Thanks , I followed ur method but since I am working with medical images I have only 1 channel and the segmentation size is 960*960 so using those parameters when I tested it

``````import torch
import torch.nn as nn

B, C, H, W = 16, 1, 960, 960
target_tensor = torch.ones((B, H, W))
target_tensor[:, 3:, :] = -100
input_tensor = torch.randn((B, C, H, W), requires_grad=True)

loss_f = nn.CrossEntropyLoss(ignore_index=-100, reduction='mean')
loss = loss_f(input_tensor, target_tensor.long())

print(loss)
loss.backward()

``````

I get the following error

``````
---------------------------------------------------------------------------
IndexError                                Traceback (most recent call last)
Input In [191], in <cell line: 10>()
7 input_tensor = torch.randn((B, C, H, W), requires_grad=True)
9 loss_f = nn.CrossEntropyLoss(ignore_index=-100, reduction='mean')
---> 10 loss = loss_f(input_tensor, target_tensor.long())
12 print(loss)
13 loss.backward()

File ~/miniconda3/lib/python3.9/site-packages/torch/nn/modules/module.py:1190, in Module._call_impl(self, *input, **kwargs)
1186 # If we don't have any hooks, we want to skip the rest of the logic in
1187 # this function, and just call forward.
1188 if not (self._backward_hooks or self._forward_hooks or self._forward_pre_hooks or _global_backward_hooks
1189         or _global_forward_hooks or _global_forward_pre_hooks):
-> 1190     return forward_call(*input, **kwargs)
1191 # Do not call functions when jit is used
1192 full_backward_hooks, non_full_backward_hooks = [], []

File ~/miniconda3/lib/python3.9/site-packages/torch/nn/modules/loss.py:1174, in CrossEntropyLoss.forward(self, input, target)
1173 def forward(self, input: Tensor, target: Tensor) -> Tensor:
-> 1174     return F.cross_entropy(input, target, weight=self.weight,
1175                            ignore_index=self.ignore_index, reduction=self.reduction,
1176                            label_smoothing=self.label_smoothing)

File ~/miniconda3/lib/python3.9/site-packages/torch/nn/functional.py:3026, in cross_entropy(input, target, weight, size_average, ignore_index, reduce, reduction, label_smoothing)
3024 if size_average is not None or reduce is not None:
3025     reduction = _Reduction.legacy_get_string(size_average, reduce)

IndexError: Target 1 is out of bounds.
``````

In the case of a single class, cross entropy with softmax activation is incorrect as the softmax activation considers multiple classes.

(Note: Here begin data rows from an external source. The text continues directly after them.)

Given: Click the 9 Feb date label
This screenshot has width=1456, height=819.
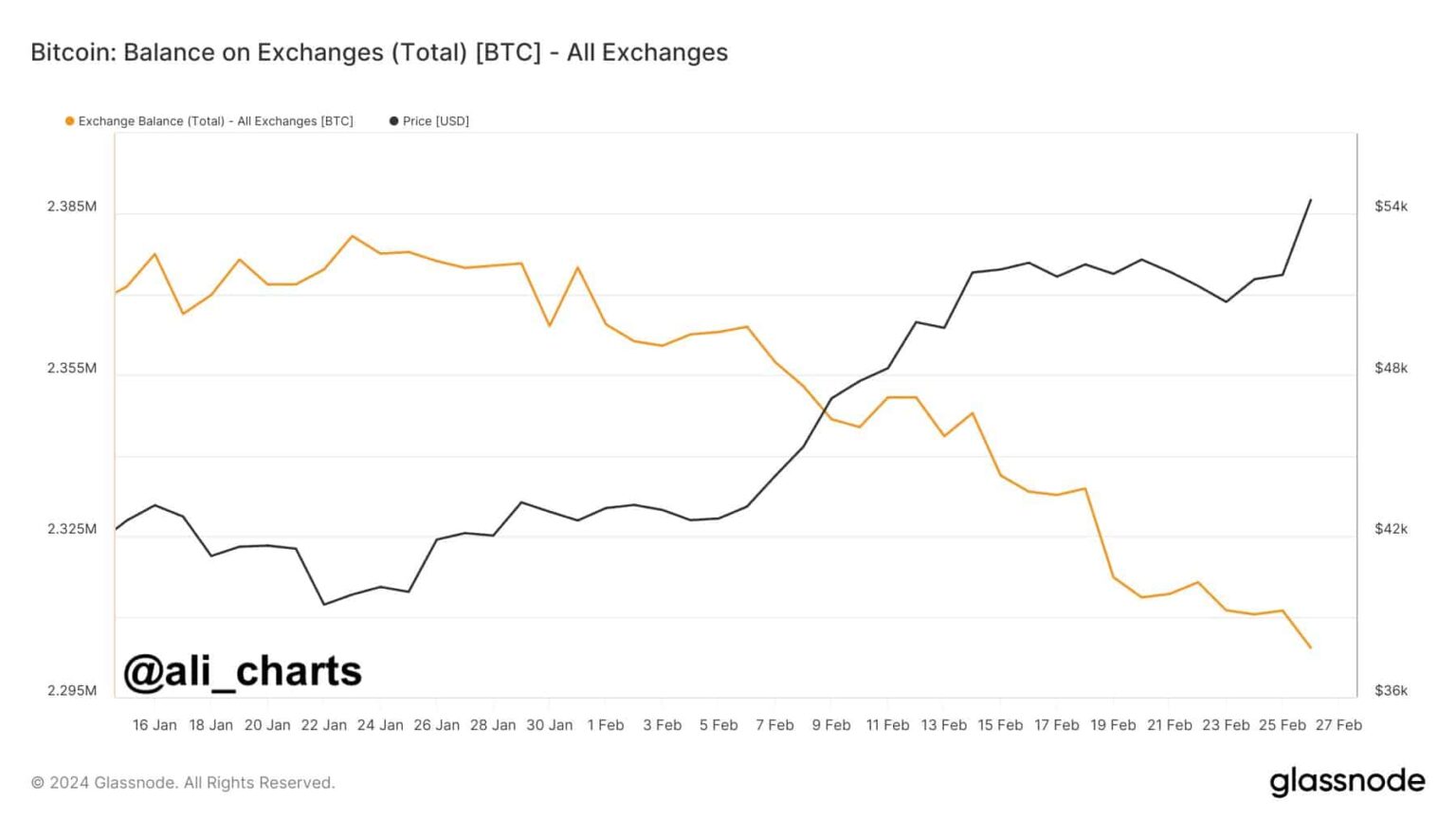Looking at the screenshot, I should [x=830, y=725].
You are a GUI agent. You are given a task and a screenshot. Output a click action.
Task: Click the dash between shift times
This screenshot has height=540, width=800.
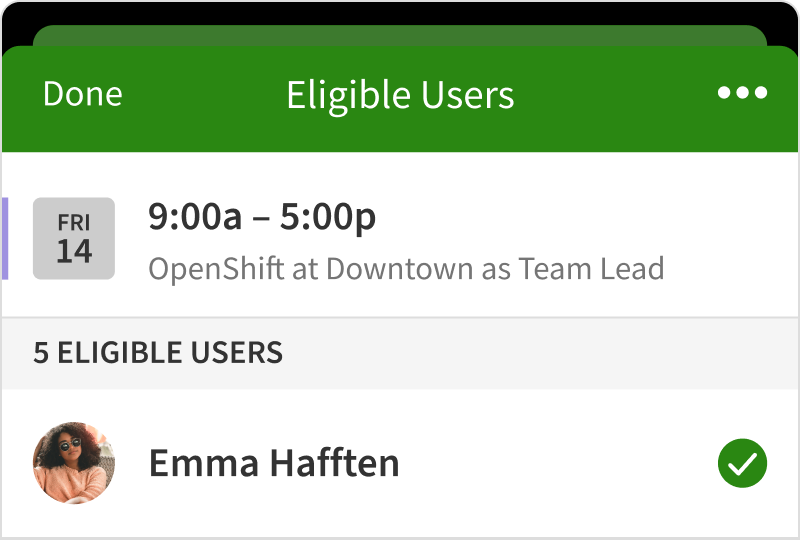[261, 219]
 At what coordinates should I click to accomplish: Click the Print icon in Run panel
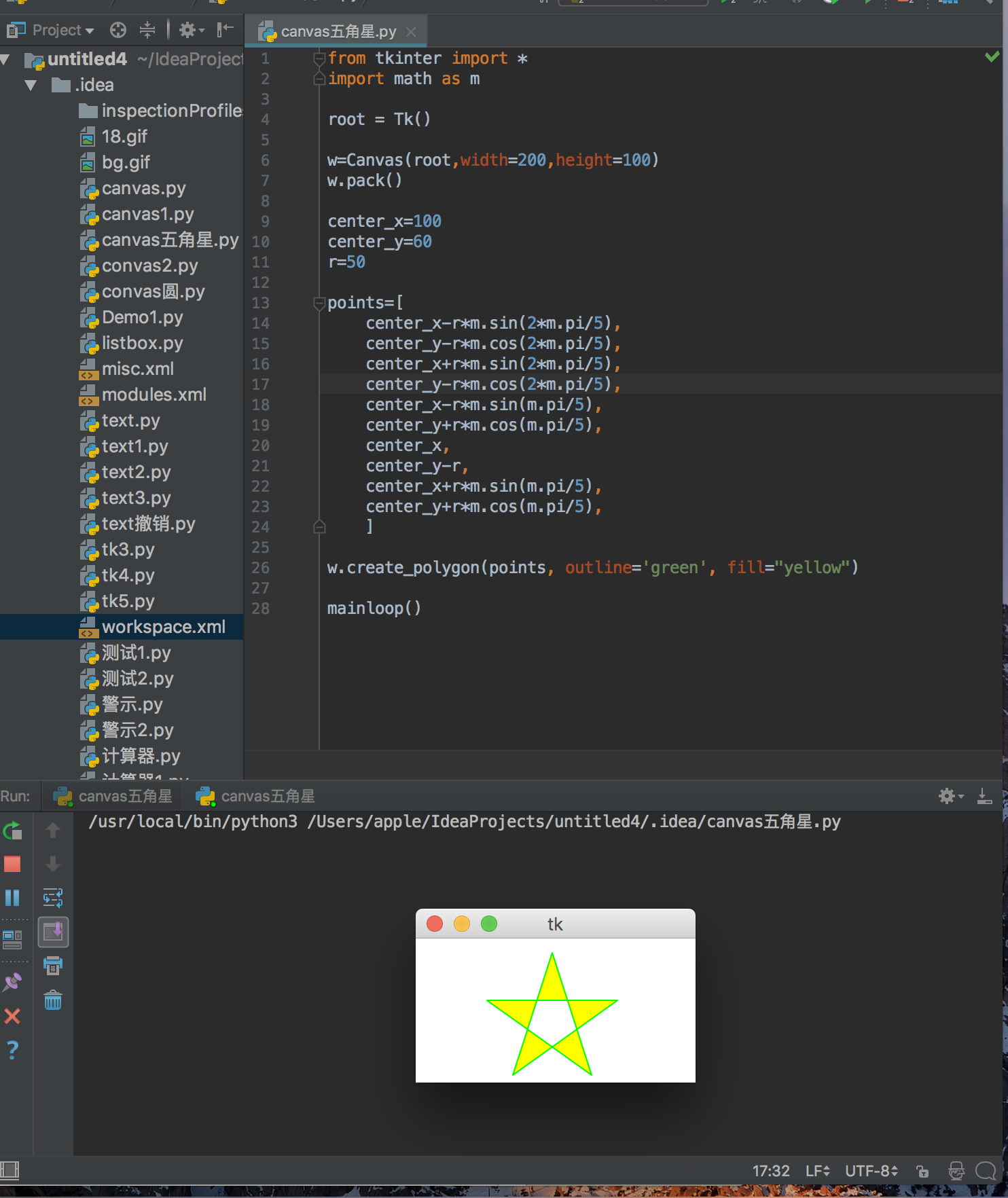click(53, 965)
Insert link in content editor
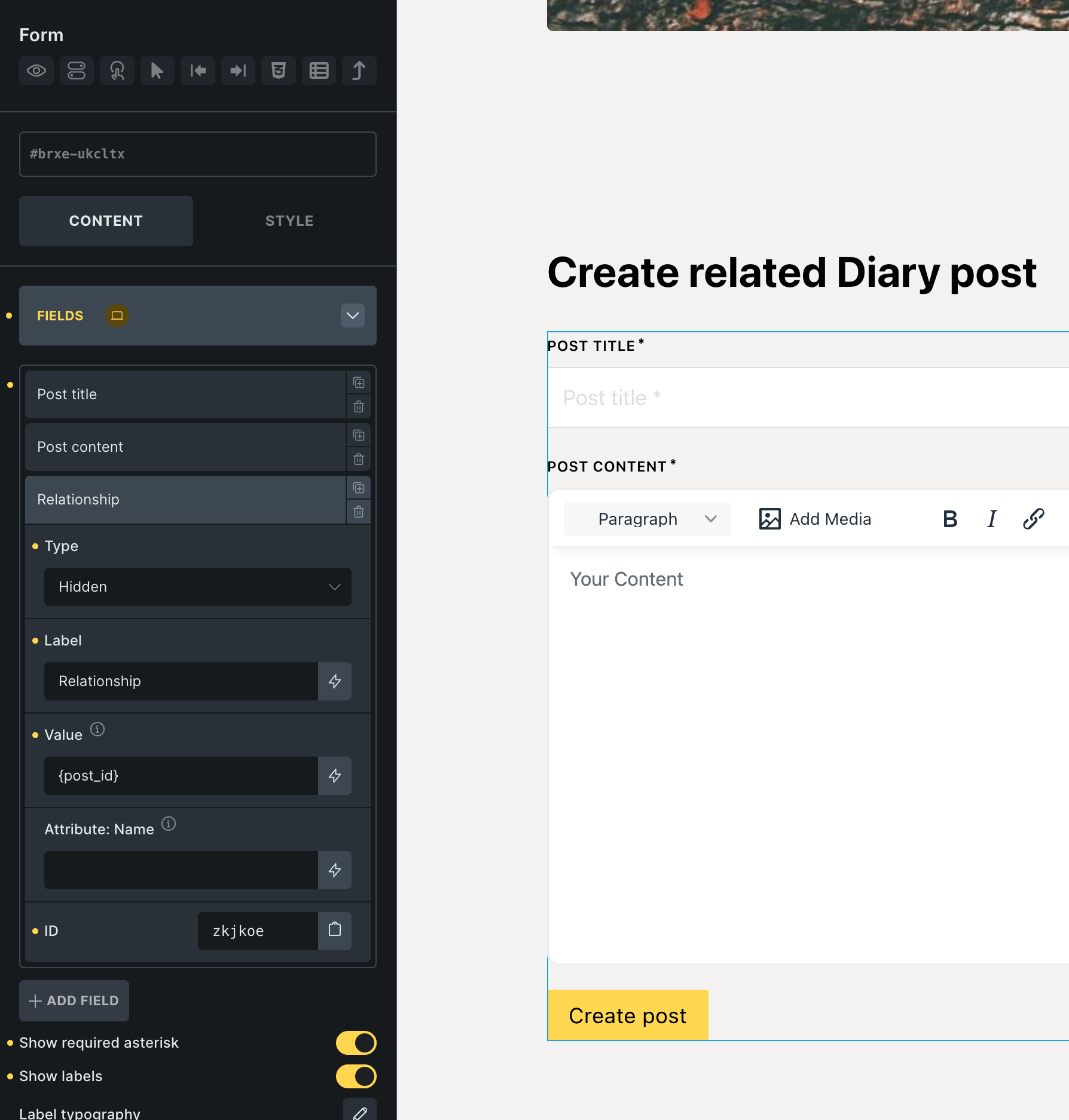Screen dimensions: 1069x1120 point(1033,519)
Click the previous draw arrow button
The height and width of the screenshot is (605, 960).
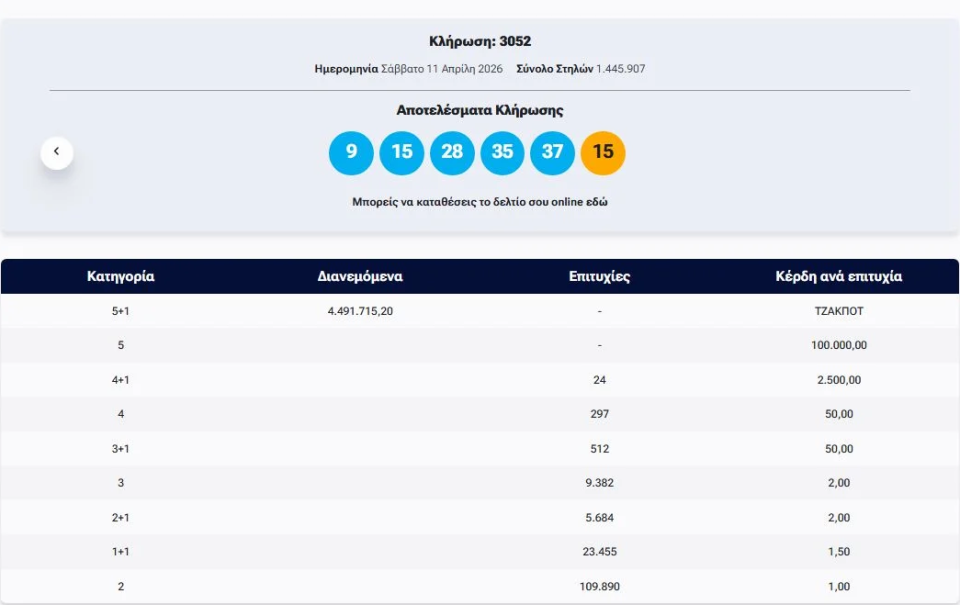click(x=57, y=152)
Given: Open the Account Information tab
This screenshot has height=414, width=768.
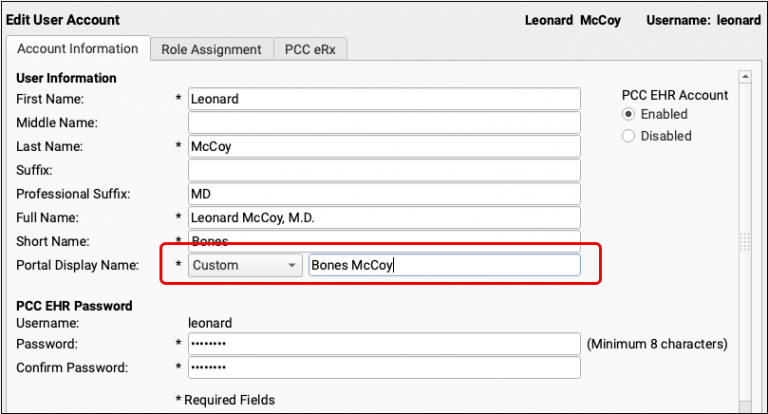Looking at the screenshot, I should (78, 49).
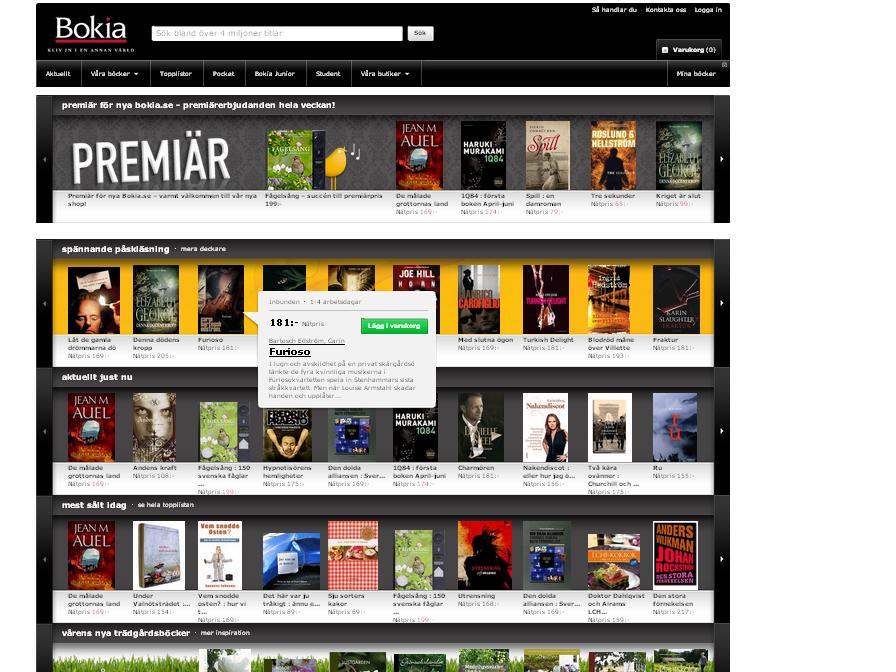Expand the Våra butiker dropdown menu
This screenshot has height=672, width=896.
point(385,74)
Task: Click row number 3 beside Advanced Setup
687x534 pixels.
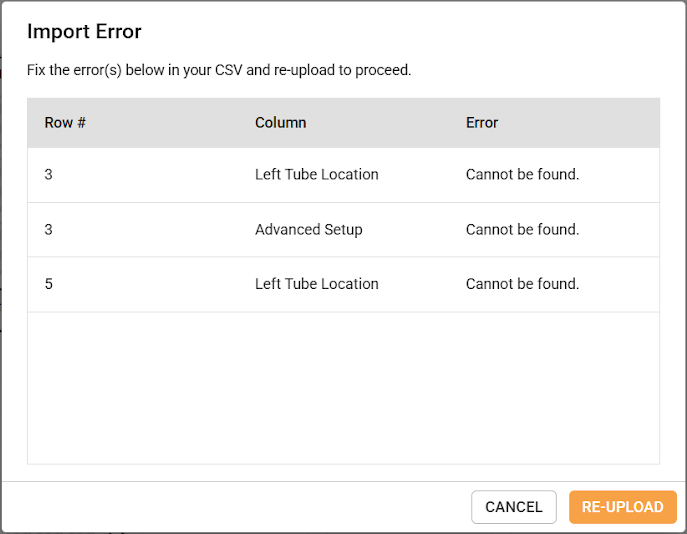Action: tap(49, 229)
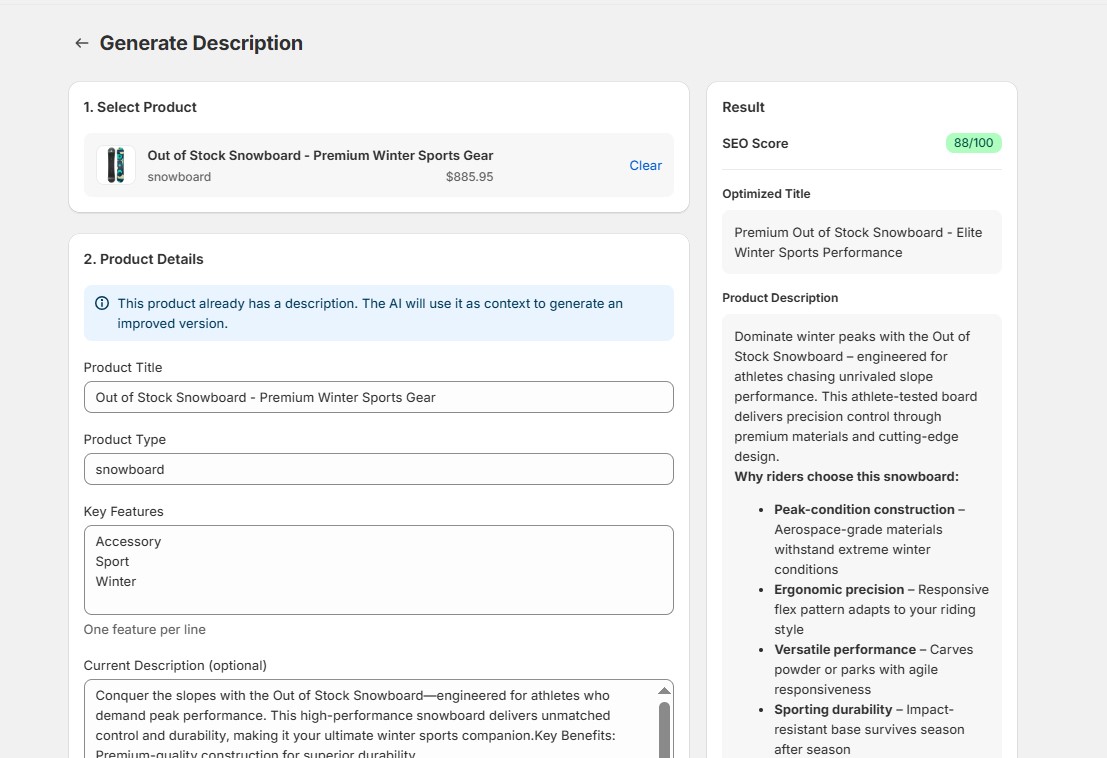Clear the selected product
Viewport: 1107px width, 758px height.
click(645, 165)
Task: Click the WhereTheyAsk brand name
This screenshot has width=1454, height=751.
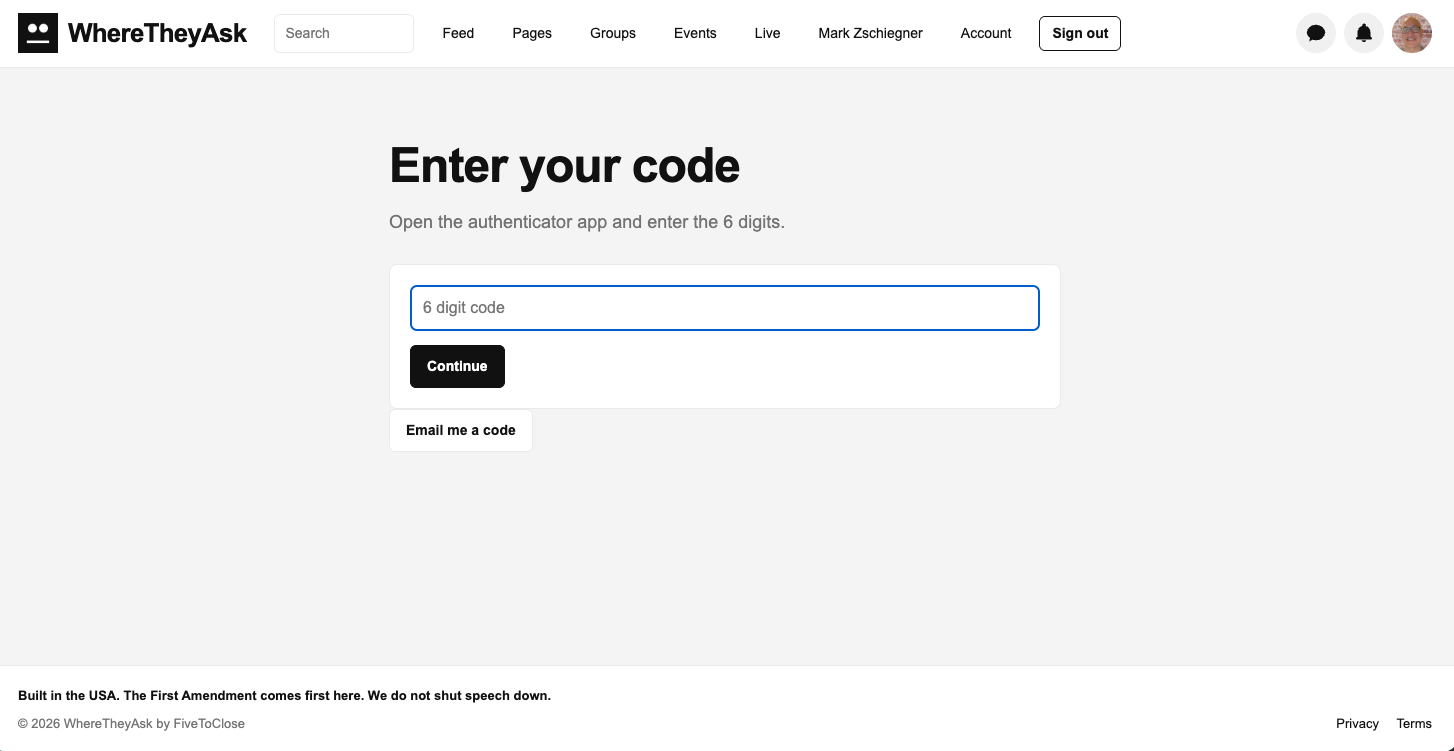Action: [x=157, y=33]
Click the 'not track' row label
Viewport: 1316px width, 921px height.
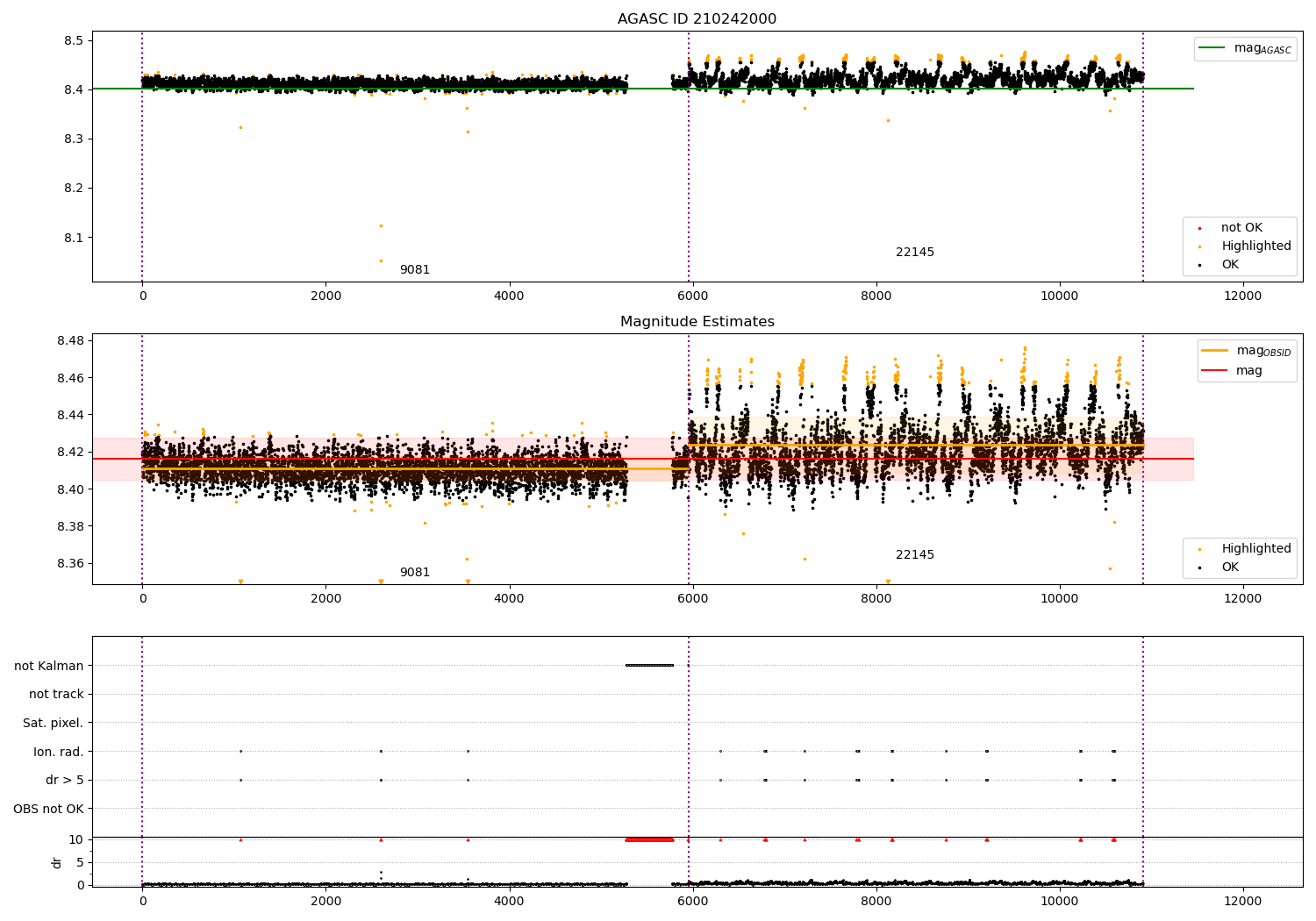point(56,694)
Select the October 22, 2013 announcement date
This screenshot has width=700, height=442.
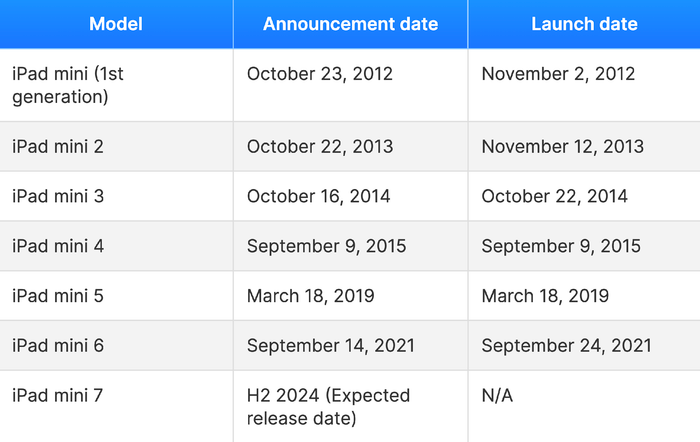(320, 146)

nn.BCEWithLogitsLoss uses sigmoid activation and will work with a single class. It does not support an ignore index, but I’ve included some code to set the loss to 0 at the locations of your choice with the mask variable.

``````import torch
import torch.nn as nn

B, C, H, W = 1, 1, 6, 6

target_tensor = torch.ones((B, C, H, W))
mask = torch.ones((B, C, H, W))
mask[:, :, :3, :] = 0
input_tensor = torch.randn((B, C, H, W), requires_grad=True)

loss_f = nn.BCEWithLogitsLoss(reduction='none')

loss = (loss_f(input_tensor, target_tensor) * mask).mean()
print(loss)

loss.backward()

For this approach the model would return output logits in the shape `[batch_size, 2, height, width]`, the target would have the shape `[batch_size, height, width]` and contain the class indices `[0, 1]`.